Write out exactly every line from the one containing "The width and" through the final line of the material below, both included. Pictures are to be skipped.
'''
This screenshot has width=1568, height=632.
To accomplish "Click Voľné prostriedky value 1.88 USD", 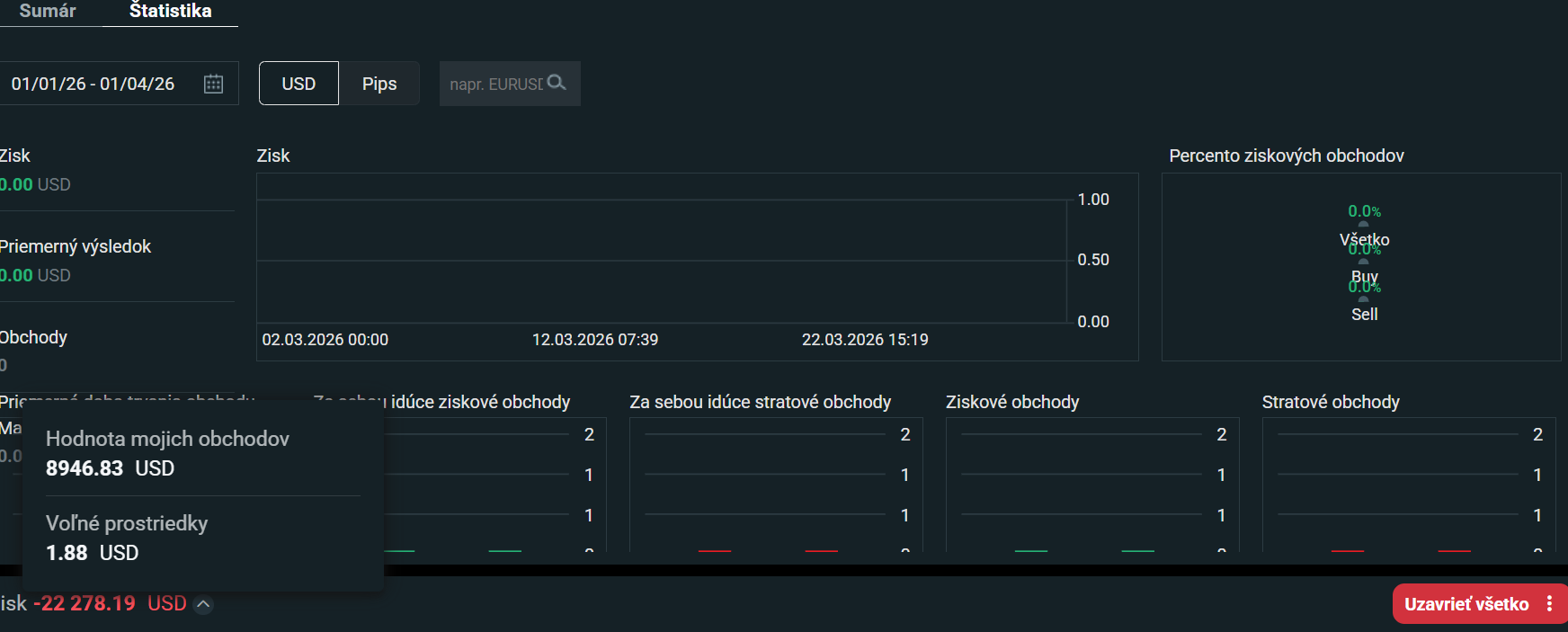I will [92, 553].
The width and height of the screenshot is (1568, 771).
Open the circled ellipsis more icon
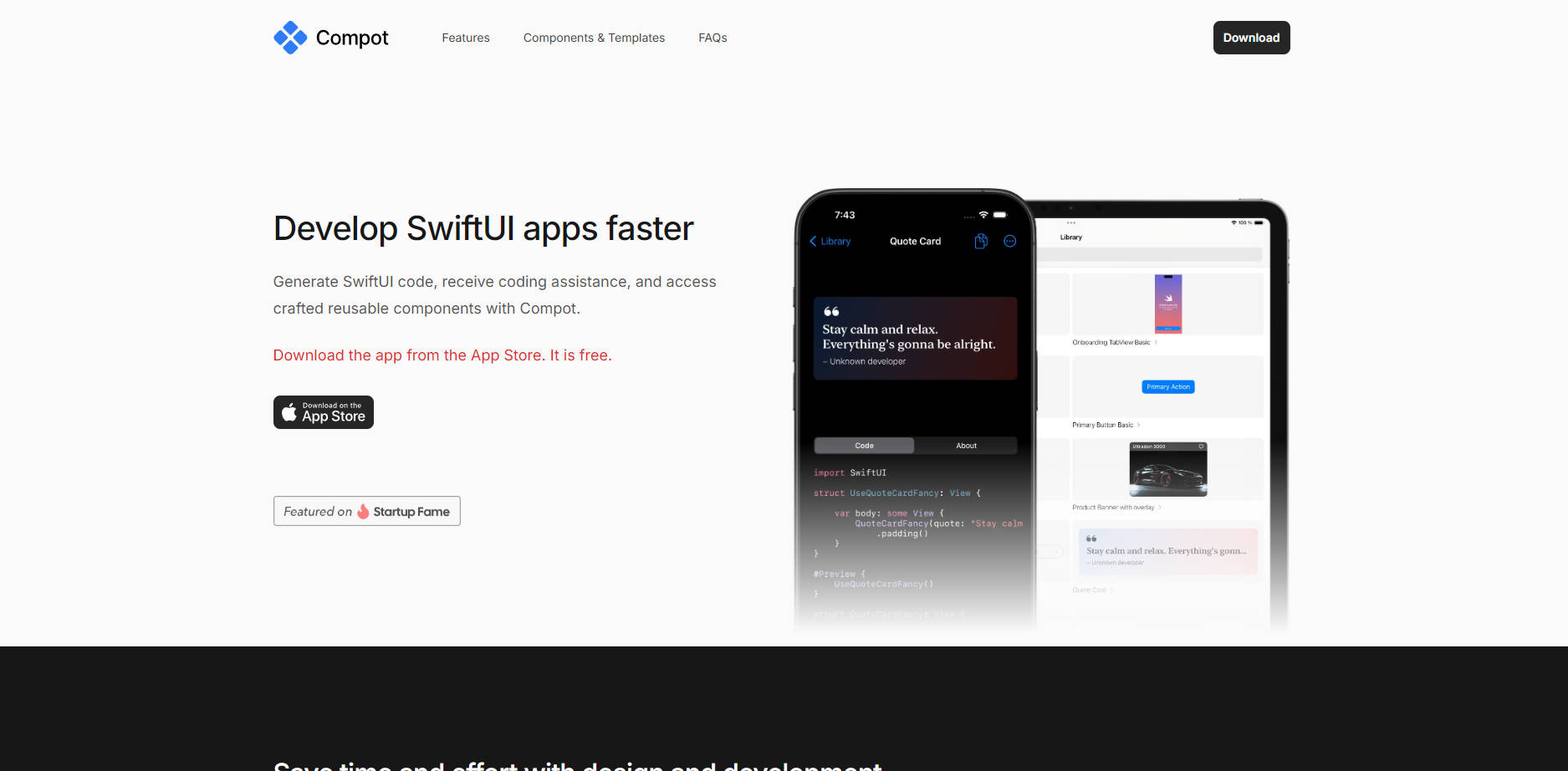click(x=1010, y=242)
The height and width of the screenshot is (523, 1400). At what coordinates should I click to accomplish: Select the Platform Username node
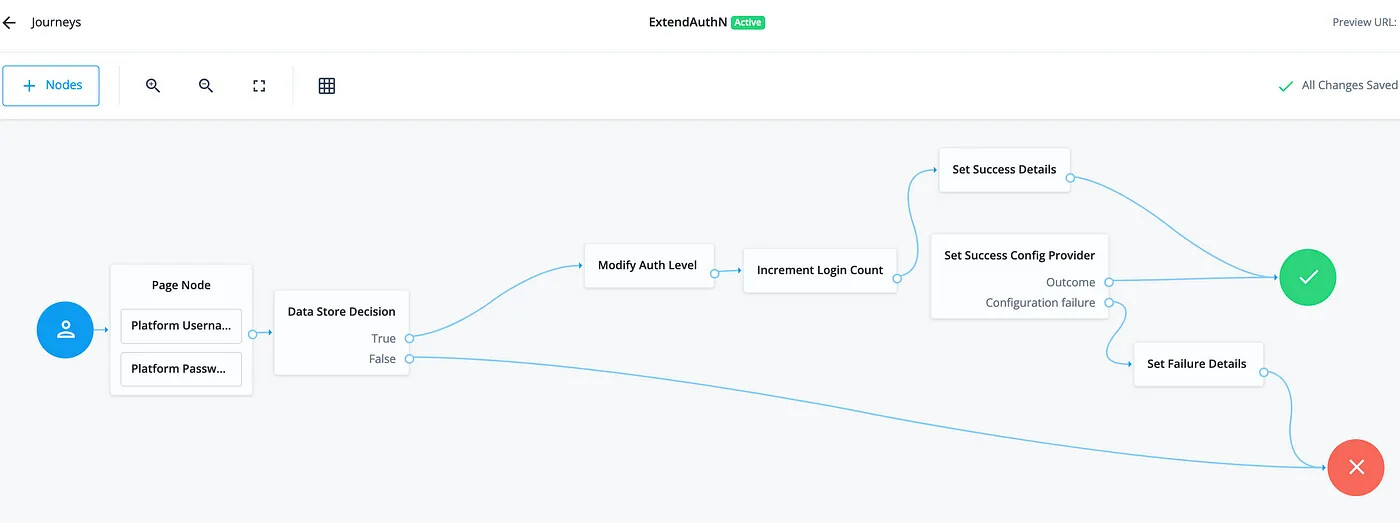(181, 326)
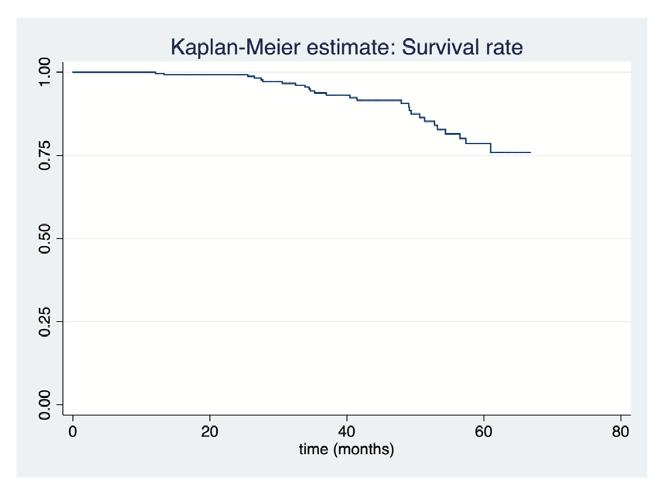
'''
# [Response to this task]
The width and height of the screenshot is (1568, 771).
Open the circled ellipsis more icon
click(x=1010, y=242)
The height and width of the screenshot is (523, 1400). At what coordinates should I click to accomplish: Select the Platform Username node
(181, 326)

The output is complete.